» **What you should do**:
From the first line of the material below to the line containing "You are a computer-use agent. Viewport: 1093px", repeat every line exactly and add nothing.

» **Extracted data**:
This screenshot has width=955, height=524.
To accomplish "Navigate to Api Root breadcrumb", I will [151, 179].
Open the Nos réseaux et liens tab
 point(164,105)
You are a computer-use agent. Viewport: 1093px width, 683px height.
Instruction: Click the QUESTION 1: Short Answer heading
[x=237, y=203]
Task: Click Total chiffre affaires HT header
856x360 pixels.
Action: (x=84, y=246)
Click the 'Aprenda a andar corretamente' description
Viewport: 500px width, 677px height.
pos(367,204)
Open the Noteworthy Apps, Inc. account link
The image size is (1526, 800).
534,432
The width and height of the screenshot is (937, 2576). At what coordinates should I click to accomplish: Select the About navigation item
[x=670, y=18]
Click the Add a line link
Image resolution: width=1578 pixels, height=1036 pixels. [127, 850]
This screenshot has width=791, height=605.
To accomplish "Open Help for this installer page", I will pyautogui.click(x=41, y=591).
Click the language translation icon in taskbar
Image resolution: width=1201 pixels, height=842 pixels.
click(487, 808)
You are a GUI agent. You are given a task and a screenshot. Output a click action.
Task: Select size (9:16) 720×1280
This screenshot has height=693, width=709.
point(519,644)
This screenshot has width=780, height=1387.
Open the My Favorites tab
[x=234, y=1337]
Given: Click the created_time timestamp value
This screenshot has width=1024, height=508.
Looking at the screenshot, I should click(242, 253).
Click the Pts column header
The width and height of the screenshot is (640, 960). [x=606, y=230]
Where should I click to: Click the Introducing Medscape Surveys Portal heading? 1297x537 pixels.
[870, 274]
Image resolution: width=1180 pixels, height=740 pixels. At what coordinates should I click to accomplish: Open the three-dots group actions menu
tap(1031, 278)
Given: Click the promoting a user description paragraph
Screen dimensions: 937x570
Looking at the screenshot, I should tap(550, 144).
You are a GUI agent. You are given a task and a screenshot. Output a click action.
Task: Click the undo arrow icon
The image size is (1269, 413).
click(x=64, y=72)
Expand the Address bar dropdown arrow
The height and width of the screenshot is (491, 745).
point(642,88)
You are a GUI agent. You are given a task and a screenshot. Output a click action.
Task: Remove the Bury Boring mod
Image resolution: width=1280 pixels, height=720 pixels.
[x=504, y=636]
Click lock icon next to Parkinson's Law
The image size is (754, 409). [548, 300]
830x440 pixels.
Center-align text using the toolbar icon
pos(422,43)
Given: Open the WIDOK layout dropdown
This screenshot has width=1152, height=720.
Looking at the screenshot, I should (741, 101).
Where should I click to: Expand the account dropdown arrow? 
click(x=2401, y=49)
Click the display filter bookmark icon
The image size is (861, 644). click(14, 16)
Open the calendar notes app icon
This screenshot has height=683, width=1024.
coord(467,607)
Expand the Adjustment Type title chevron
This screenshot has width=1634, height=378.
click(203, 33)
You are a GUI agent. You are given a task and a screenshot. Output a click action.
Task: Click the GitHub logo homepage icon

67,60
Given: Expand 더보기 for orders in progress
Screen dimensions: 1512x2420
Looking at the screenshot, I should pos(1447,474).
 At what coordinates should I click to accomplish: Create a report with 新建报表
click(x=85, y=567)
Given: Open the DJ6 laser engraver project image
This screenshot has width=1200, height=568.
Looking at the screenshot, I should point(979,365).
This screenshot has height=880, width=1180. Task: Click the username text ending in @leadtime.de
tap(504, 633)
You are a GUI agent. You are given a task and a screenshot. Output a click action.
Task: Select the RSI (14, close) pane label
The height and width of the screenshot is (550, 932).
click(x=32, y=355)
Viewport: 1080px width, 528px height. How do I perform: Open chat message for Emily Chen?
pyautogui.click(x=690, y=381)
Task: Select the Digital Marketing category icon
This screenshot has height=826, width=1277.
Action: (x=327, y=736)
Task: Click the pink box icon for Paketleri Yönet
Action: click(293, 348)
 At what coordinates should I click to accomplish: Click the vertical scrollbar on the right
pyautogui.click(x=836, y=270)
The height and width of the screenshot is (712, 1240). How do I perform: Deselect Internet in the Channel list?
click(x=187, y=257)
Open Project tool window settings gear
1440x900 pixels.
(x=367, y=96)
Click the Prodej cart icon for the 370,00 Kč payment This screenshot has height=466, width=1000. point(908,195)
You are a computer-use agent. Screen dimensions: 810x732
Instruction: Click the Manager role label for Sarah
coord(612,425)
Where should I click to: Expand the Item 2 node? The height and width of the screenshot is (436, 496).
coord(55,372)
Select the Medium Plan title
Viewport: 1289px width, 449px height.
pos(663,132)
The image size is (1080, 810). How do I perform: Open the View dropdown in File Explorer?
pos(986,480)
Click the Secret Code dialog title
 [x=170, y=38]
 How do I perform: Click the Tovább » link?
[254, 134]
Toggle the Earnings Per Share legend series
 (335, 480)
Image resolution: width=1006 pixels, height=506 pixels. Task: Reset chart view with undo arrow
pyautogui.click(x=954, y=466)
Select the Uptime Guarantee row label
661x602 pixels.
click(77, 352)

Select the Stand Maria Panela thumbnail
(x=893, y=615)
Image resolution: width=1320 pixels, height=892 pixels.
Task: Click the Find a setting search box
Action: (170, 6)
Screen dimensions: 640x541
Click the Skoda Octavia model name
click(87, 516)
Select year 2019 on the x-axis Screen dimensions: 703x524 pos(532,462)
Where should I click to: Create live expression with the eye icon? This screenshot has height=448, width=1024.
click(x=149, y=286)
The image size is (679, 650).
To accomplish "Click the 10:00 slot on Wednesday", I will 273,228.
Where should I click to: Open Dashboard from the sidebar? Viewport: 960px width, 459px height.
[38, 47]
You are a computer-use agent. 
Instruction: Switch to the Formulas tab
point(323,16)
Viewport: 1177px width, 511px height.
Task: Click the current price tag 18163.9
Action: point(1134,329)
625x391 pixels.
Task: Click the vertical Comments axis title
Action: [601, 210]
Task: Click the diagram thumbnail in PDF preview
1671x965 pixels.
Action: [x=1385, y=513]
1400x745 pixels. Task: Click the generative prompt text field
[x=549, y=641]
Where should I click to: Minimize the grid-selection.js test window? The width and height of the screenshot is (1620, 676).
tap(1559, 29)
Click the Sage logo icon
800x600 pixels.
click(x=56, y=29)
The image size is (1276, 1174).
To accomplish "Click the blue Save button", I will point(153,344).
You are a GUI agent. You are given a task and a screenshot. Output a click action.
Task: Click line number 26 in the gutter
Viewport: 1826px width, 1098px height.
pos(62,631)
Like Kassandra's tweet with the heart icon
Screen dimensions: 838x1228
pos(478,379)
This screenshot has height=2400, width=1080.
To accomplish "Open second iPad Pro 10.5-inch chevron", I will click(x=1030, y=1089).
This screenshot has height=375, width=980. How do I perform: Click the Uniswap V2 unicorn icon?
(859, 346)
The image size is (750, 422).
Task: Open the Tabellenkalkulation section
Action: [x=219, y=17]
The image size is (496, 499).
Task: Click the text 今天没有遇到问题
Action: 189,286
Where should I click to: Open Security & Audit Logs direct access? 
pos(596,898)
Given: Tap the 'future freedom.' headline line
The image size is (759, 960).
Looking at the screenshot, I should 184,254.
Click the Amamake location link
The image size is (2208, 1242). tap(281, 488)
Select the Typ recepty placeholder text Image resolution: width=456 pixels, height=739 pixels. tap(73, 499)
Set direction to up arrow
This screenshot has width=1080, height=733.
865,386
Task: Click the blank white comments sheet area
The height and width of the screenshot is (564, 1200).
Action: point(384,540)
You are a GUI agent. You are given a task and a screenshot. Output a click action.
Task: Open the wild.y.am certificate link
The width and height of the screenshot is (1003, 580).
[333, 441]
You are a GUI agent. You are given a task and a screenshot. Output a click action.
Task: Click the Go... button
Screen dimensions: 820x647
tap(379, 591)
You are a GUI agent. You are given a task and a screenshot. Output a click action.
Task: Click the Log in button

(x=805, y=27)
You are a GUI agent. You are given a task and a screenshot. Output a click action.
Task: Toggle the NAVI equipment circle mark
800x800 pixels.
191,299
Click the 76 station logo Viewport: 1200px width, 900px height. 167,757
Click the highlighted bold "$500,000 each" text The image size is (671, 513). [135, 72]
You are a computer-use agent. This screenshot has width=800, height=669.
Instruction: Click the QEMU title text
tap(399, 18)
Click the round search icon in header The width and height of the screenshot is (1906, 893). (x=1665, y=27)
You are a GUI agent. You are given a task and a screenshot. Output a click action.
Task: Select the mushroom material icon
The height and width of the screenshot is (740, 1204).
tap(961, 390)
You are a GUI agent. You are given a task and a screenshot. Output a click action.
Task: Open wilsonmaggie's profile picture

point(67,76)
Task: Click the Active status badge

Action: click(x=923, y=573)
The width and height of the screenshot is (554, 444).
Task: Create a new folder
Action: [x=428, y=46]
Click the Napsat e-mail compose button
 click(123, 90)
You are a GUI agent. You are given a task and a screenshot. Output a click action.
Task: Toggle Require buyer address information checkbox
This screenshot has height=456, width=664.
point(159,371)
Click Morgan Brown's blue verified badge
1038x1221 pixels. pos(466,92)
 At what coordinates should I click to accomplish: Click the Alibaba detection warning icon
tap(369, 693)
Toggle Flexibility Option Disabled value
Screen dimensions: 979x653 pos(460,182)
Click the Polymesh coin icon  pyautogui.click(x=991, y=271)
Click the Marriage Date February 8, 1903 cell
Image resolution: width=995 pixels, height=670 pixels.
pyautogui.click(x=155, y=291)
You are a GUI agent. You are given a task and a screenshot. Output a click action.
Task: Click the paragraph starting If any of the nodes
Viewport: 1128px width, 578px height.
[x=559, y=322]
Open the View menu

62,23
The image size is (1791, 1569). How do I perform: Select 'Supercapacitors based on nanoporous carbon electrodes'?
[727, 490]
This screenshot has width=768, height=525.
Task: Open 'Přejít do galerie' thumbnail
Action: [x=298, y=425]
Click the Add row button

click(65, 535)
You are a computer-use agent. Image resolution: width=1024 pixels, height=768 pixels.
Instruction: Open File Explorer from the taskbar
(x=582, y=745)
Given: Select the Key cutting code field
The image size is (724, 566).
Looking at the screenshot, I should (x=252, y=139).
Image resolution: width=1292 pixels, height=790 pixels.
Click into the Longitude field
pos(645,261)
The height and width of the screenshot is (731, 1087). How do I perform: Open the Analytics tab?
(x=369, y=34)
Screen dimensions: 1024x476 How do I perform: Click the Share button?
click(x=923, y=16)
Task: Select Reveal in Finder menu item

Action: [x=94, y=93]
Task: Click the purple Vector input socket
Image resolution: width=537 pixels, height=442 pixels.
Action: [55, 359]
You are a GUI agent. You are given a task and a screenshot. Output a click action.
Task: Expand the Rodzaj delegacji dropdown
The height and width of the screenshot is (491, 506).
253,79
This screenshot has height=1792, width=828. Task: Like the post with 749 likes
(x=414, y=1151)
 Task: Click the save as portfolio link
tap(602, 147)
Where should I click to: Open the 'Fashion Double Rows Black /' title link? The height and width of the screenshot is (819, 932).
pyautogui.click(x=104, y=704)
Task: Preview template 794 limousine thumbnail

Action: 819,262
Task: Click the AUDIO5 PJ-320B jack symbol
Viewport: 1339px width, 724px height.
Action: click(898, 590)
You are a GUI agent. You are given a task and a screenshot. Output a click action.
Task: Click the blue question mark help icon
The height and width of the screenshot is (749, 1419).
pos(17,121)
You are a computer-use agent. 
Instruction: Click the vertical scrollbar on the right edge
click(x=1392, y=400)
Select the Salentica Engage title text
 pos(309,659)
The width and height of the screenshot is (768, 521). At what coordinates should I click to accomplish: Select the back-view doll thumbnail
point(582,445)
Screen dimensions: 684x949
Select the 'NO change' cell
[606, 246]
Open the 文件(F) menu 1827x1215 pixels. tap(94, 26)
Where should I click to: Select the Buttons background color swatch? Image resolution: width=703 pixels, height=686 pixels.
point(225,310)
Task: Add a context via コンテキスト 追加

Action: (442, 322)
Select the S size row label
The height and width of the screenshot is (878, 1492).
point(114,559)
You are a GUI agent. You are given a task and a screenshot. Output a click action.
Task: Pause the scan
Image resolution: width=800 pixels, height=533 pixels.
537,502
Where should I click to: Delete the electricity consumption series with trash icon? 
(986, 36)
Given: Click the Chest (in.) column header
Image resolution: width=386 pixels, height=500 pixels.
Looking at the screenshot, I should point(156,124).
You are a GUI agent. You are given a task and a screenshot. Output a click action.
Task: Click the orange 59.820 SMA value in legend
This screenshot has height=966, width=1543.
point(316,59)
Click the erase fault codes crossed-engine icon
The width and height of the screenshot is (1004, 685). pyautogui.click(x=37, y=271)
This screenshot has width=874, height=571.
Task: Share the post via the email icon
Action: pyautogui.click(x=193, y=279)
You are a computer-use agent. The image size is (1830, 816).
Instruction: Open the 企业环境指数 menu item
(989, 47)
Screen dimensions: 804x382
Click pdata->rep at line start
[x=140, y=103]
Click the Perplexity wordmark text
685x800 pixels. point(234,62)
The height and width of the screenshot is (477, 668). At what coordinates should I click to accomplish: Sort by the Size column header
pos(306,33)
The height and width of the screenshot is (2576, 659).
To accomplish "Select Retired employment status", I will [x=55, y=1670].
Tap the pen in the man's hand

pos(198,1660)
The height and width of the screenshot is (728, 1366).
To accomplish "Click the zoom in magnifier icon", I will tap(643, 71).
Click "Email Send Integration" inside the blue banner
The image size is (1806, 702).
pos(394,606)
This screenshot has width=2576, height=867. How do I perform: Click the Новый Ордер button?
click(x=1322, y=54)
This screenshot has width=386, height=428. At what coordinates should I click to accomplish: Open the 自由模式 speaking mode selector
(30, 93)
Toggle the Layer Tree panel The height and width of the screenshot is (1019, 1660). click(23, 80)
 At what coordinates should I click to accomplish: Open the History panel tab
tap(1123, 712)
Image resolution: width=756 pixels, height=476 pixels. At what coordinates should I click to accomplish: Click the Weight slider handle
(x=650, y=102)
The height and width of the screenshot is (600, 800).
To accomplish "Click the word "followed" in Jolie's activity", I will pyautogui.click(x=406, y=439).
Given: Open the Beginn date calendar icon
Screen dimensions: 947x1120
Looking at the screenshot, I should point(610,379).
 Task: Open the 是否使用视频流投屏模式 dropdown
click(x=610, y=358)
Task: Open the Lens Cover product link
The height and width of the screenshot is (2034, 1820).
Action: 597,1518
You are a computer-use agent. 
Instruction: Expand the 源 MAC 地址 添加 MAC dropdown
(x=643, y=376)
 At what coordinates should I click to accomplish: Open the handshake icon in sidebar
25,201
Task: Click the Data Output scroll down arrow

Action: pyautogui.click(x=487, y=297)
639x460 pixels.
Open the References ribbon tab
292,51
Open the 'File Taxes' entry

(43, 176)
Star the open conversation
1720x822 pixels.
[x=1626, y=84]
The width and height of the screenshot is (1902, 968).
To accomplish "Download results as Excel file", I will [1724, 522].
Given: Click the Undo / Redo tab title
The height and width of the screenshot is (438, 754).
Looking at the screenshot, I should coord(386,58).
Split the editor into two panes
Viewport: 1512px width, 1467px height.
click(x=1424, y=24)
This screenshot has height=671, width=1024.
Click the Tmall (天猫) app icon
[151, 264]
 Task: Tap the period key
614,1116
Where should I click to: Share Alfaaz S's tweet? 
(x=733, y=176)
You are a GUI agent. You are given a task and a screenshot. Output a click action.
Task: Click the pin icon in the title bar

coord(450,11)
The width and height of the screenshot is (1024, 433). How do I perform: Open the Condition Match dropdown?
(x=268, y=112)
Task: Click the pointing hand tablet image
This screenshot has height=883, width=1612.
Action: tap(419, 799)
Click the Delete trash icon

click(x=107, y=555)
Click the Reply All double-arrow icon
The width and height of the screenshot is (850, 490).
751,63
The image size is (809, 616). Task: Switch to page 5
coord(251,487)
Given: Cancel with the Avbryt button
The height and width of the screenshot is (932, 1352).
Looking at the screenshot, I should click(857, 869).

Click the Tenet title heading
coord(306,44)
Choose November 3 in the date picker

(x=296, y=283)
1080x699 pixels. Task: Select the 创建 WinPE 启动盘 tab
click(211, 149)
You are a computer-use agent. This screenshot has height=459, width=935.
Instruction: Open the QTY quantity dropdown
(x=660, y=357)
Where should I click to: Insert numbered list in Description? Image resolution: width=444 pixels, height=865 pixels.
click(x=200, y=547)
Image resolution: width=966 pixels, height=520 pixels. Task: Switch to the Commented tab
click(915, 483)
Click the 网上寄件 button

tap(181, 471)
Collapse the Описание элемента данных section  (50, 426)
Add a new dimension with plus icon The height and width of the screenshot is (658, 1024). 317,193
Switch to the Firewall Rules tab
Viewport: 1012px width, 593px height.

» **Solution below**:
This screenshot has width=955, height=524.
To accomplish "Navigate to Api Root breadcrumb", I will [151, 179].
Open the Nos réseaux et liens tab
 point(164,105)
You are a computer-use agent. Viewport: 1093px width, 683px height.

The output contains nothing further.